The map, which depicts the Earth’s surface from the Atlantic in the west to Japan in the east, is dotted with descriptions in Latin of various regions and peoples. (For example, a text box over northern Asia describes the “Balor” people who live without wine or wheat and subsist on deer meat.) The vast majority of this text is impossible to read. The imaging team seeks to change that.
Multispectral imaging involves capturing multiple images of the map at specific frequencies of light, including ultraviolet and infrared. The images are digitally combined and processed in a way that uncovers information that conventional means of examining manuscripts cannot capture.
The map has been (very carefully) removed from is frame and placed on a large, specialized easel in one of the library’s classrooms. Over the next week, the five-member imaging team will capture 55 overlapping images of the map. Those images will be processed into high-resolution natural light, gray-scale, and false-color images and combined to create a single image of the Martellus map showing text, river systems, and other features not visible on the actual map.

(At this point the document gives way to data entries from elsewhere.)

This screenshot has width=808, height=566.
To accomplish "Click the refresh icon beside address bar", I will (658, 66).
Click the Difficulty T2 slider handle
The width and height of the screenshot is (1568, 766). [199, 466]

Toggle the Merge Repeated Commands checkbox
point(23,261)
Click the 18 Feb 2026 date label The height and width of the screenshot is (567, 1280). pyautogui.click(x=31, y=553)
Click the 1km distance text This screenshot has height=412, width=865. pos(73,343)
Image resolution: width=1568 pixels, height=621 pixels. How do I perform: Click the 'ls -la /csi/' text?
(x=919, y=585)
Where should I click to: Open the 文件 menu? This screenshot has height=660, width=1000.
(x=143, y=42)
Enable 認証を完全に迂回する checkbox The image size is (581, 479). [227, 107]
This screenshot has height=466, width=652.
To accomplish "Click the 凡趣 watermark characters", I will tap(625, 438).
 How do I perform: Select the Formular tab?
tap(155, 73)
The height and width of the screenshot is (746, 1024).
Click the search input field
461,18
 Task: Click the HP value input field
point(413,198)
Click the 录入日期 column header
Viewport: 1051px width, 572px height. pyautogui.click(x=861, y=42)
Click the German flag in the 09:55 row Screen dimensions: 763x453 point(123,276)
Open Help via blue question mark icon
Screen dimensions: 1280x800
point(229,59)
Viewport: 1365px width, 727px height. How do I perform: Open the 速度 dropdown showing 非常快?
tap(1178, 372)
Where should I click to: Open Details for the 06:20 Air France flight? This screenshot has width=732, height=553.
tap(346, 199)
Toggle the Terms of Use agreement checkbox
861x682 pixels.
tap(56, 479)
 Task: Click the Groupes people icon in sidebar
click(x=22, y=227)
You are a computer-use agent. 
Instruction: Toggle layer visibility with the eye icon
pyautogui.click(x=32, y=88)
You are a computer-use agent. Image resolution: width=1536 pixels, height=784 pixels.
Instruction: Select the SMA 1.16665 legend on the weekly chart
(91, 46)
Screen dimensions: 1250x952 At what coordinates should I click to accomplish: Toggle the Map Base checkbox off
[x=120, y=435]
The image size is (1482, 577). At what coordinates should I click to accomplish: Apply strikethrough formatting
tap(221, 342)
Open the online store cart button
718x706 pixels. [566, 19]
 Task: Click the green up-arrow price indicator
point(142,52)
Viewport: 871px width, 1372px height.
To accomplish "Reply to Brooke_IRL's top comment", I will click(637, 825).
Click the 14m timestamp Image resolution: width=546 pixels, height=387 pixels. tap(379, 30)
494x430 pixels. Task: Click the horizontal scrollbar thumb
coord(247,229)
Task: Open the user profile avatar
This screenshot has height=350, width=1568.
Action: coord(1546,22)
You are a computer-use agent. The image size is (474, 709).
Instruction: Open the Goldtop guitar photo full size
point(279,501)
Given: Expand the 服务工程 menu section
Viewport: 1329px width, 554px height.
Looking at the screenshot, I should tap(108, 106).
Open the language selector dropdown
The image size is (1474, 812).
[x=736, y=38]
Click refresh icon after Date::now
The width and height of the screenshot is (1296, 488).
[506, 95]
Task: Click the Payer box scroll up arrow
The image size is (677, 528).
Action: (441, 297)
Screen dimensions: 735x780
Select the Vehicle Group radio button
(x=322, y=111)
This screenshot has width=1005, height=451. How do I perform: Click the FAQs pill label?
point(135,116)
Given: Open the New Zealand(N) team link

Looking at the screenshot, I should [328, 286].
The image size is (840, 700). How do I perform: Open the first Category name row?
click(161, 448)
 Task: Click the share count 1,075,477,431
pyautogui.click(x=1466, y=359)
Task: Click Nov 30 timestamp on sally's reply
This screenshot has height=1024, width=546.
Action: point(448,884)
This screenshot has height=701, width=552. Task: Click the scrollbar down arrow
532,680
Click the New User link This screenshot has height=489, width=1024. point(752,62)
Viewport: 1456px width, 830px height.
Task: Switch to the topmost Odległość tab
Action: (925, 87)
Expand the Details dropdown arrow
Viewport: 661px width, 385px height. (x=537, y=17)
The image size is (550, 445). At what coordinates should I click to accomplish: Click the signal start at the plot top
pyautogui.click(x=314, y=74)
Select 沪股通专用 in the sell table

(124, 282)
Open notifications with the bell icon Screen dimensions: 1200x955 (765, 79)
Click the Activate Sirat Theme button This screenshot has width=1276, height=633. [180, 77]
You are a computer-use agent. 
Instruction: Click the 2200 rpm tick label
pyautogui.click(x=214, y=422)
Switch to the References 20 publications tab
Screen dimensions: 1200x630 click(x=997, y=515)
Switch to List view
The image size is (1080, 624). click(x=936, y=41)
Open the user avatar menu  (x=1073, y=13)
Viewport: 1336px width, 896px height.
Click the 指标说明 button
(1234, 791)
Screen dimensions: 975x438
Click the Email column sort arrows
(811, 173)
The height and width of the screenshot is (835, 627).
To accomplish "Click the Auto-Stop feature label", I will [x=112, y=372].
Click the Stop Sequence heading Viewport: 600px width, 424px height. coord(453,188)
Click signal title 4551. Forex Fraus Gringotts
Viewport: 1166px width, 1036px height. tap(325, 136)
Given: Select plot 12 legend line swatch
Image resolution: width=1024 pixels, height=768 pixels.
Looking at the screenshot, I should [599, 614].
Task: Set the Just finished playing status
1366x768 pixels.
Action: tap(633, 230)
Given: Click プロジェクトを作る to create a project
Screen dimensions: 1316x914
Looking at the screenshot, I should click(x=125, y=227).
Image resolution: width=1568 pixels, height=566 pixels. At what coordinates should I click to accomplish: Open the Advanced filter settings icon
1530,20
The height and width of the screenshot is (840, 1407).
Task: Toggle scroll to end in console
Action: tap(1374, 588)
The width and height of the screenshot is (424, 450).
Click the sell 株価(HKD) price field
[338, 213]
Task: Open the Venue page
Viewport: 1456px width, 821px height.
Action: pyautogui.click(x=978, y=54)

The images will be available in the Beinecke’s digital library.
“The Martellus map is an incredibly strong candidate for this kind of technology,” said Chet Van Duzer, a map historian and the team leader for the project. “You just know it’s going to pop.”
The multispectral imaging could shed light on the history of cartography. For instance, the Martellus map bears striking similarities to Martin Waldseemüller’s world map of 1507 – the first map to apply the name “America” to the New World. In 2012, Van Duzer had infrared and ultraviolet images taken of the Martellus map, which revealed enough of the hidden text to show that the map was an essential source for Waldseemüller’s 1507 map. The information recovered through multispectral imaging will enable further study of Martellus’ influence on Waldseemüller.
The imaging team is operating under the auspices of the non-profit Early Manuscripts Electronic Library. The work is being paid for by a grant from the National Endowment for the Humanities. The Lazarus Project at the University of Mississippi is providing the imaging equipment and much of the expertise.